Please arrange the lines below as a numbered list, from the line containing "Open Microsoft Edge from the taskbar" through the line containing "coord(175,35)", inclusive, skipping blank lines. Leave the pictures in the records out of your list.

=== Records for finding items ===
━━━━━━━━━━
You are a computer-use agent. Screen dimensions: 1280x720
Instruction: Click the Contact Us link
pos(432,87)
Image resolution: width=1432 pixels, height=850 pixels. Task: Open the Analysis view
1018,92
━━━━━━━━━━
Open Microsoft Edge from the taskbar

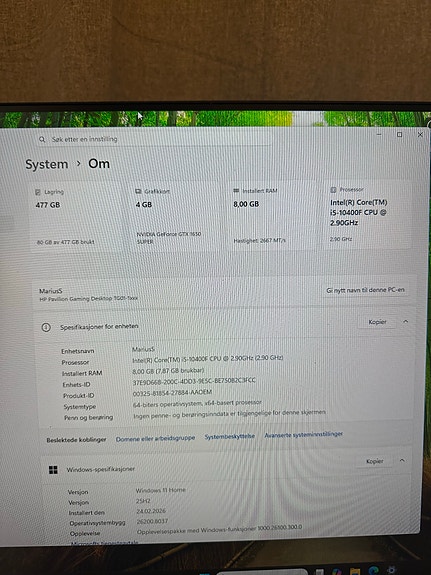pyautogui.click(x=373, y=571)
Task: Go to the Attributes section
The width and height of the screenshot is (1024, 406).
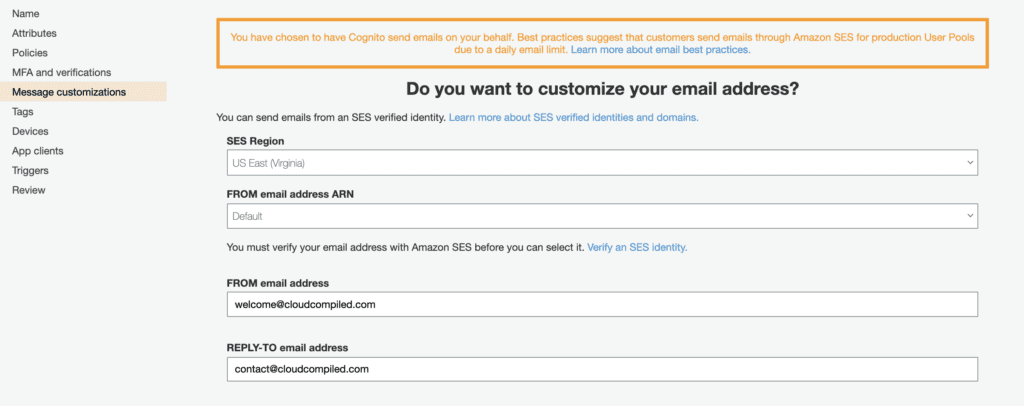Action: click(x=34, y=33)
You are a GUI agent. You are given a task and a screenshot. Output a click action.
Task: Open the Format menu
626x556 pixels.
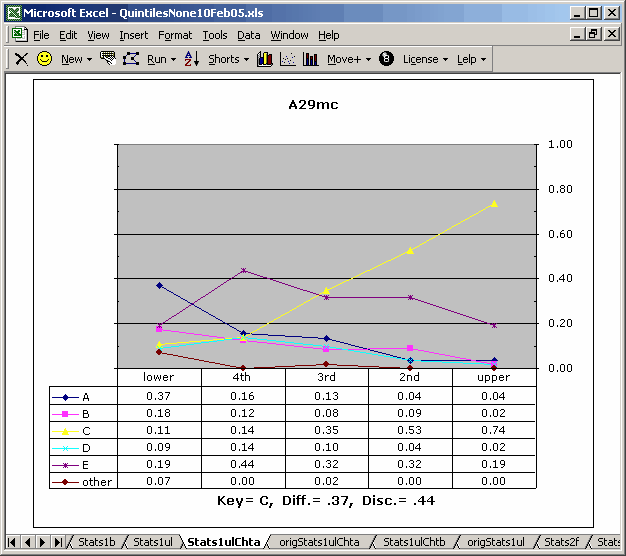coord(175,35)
━━━━━━━━━━
=== ANSWER ===
1. Open Microsoft Edge from the taskbar
2. pyautogui.click(x=373, y=571)
3. Task: Go to the Attributes section
4. The width and height of the screenshot is (1024, 406).
5. Action: click(x=34, y=33)
6. You are a GUI agent. You are given a task and a screenshot. Output a click action.
7. Task: Open the Format menu
8. 626x556 pixels.
9. coord(175,35)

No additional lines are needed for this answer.